### SOURCE DATA
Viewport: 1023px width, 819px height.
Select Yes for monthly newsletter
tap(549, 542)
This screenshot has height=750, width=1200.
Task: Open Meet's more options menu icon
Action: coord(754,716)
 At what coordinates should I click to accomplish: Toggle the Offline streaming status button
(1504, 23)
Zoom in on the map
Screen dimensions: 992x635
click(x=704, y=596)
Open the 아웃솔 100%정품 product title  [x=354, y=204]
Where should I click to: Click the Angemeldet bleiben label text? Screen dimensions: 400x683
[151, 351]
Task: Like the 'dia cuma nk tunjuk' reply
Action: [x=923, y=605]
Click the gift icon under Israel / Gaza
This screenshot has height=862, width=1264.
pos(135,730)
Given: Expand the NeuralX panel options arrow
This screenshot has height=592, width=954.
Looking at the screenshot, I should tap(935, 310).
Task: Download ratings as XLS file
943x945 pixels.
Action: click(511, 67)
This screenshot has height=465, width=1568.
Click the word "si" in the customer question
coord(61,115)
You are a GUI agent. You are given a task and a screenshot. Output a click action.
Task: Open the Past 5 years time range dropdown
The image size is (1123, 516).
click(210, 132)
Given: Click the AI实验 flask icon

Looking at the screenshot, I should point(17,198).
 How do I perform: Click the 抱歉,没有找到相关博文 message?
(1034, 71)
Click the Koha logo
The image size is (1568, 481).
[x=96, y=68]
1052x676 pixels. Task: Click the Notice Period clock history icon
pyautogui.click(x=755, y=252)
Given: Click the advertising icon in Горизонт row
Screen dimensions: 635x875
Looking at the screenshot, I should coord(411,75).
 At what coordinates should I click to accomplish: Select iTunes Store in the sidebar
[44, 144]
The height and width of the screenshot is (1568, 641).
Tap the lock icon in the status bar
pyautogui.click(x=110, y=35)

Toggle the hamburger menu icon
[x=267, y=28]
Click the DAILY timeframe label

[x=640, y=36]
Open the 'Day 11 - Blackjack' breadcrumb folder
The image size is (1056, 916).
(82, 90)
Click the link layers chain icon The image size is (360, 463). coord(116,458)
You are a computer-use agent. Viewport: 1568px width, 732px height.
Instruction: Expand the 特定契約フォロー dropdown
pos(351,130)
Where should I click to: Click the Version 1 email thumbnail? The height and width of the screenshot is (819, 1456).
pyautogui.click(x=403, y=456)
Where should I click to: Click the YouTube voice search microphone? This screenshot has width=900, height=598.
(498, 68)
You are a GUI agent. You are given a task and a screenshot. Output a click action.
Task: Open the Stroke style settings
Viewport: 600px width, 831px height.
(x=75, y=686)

### WHAT YOU WILL DO
Every line above from the line with "Open the 'Day" to the line with "You are a computer-use", both included, must be reproduced exactly, and no other line may appear.

### TASK ANSWER
Open the 'Day 11 - Blackjack' breadcrumb folder
The image size is (1056, 916).
(82, 90)
Click the link layers chain icon The image size is (360, 463). coord(116,458)
You are a computer-use agent. Viewport: 1568px width, 732px height.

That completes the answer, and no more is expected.